Esto se vuelve más claro si pensamos en los distintos rostros que puede tomar la inseguridad: la afectiva, cuando sentimos que el amor de los otros es inestable o condicionado, y que debemos hacer méritos para no ser abandonados; la familiar, cuando el entorno en que crecimos nos negó contención, reconocimiento o validación; la económica, cuando la falta de recursos impide proyectar el futuro o incluso sostener el presente; y la social, cuando el entorno cultural margina, invisibiliza o desvaloriza ciertas identidades. En todos estos casos, lo que falta no es pensamiento, sino condiciones para pensar. No es que no queramos dudar de nuestras inseguridades, es que no podemos: nos falta un lugar seguro desde el cual ponerlas en cuestión. Sin ese sostén —interno o externo—, la duda no libera, sino que amenaza con desarmarnos aún más.

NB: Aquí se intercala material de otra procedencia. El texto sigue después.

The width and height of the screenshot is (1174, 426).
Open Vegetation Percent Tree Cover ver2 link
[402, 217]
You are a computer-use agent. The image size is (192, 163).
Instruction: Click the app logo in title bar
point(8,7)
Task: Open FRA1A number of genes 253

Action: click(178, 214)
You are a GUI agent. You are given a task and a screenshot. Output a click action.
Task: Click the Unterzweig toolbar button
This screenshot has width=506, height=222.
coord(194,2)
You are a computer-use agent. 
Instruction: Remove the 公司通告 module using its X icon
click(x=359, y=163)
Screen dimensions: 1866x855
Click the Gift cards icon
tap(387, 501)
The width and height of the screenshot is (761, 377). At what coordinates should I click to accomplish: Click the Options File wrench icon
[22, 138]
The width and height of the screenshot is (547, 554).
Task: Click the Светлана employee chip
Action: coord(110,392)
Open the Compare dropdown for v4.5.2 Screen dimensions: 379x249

Pero la inseguridad no es solo una vivencia interna o privada. No siempre surge espontáneamente desde el interior; muchas veces es inducida, sostenida o estratégicamente provocada por otro. Comprender esto implica ver que mantener a alguien en una situación de inseguridad puede ser una forma eficaz de controlar su pensamiento. Porque la inseguridad bloquea la duda, y sin duda, no hay transformación. Cuando alguien está desprotegido, atemorizado o a merced de otro, no puede arriesgarse a cuestionar la estructura que lo sostiene, aunque esa estructura lo dañe.
En muchos vínculos —parejas, amistades, relaciones familiares, entornos laborales— se sostiene deliberadamente un margen de inseguridad. La amenaza difusa de pérdida o abandono garantiza continuidad, aunque de una manera terrible. Dar seguridades, en cambio, es mucho más riesgoso: porque habilita la duda. Y una vez que el otro puede dudar, también puede cambiar. Incluso puede dudar de quien le dio seguridad.
Esto se ve también en la política. Los marcos de inseguridad —social, económica, cultural— son muchas veces administrados con habilidad: se invoca el miedo a la guerra, a la crisis, al colapso, para inhibir la crítica y justificar decisiones que limitan la soberanía. Se impone un relato de amenaza constante, y entonces el pensamiento se repliega, aceptando obediencia antes que análisis.
En la economía global es aún más evidente: cientos de millones de personas viven en una inseguridad estructural, donde cualquier intento de transformación personal —cambiar de trabajo, estudiar, migrar, decir “no”— implica un riesgo que no pueden asumir. Muchas de ellas saben que algo está mal, que están equivocadas al seguir en esa dinámica, pero no pueden permitirse dudar de su camino porque no tienen margen de error. Se juegan todo a cara o cruz. Y el pensamiento no puede florecer en la ruina.
Frente a ese entramado de inseguridades —afectivas, emocionales, laborales, económicas, sociales, políticas— en las que muchas veces estamos atrapados sin posibilidad real de transformación, quizá el primer gesto no sea actuar, sino reconocer los límites mismos de nuestro pensamiento. Advertir qué ideas hemos podido cuestionar y cuáles no. Qué certezas sostenemos no porque sean verdaderas, sino porque dudar de ellas nos pondría en riesgo. No todo lo que no cuestionamos es convicción; muchas veces es mera supervivencia.
A veces, lo que falta no es la duda, sino las condiciones mínimas para que esa duda sea posible. Cuando esas condiciones no existen, el primer paso no es pensar distinto, sino tomar conciencia de qué no hemos podido pensar. Y de por qué.
Reconocer el miedo que nos ha obligado a callar, la amenaza que ha vuelto impensables ciertas preguntas, no resuelve nada de inmediato. Pero sitúa con claridad dónde empieza el bloqueo. No transforma el entorno ni a nosotros mismos, pero al menos abre una grieta en la obediencia.
Una grieta desde la cual podamos ver por dónde se filtró el miedo: condición mínima para enfrentarlo y, quizás, algún día, sentirnos un poco más seguros.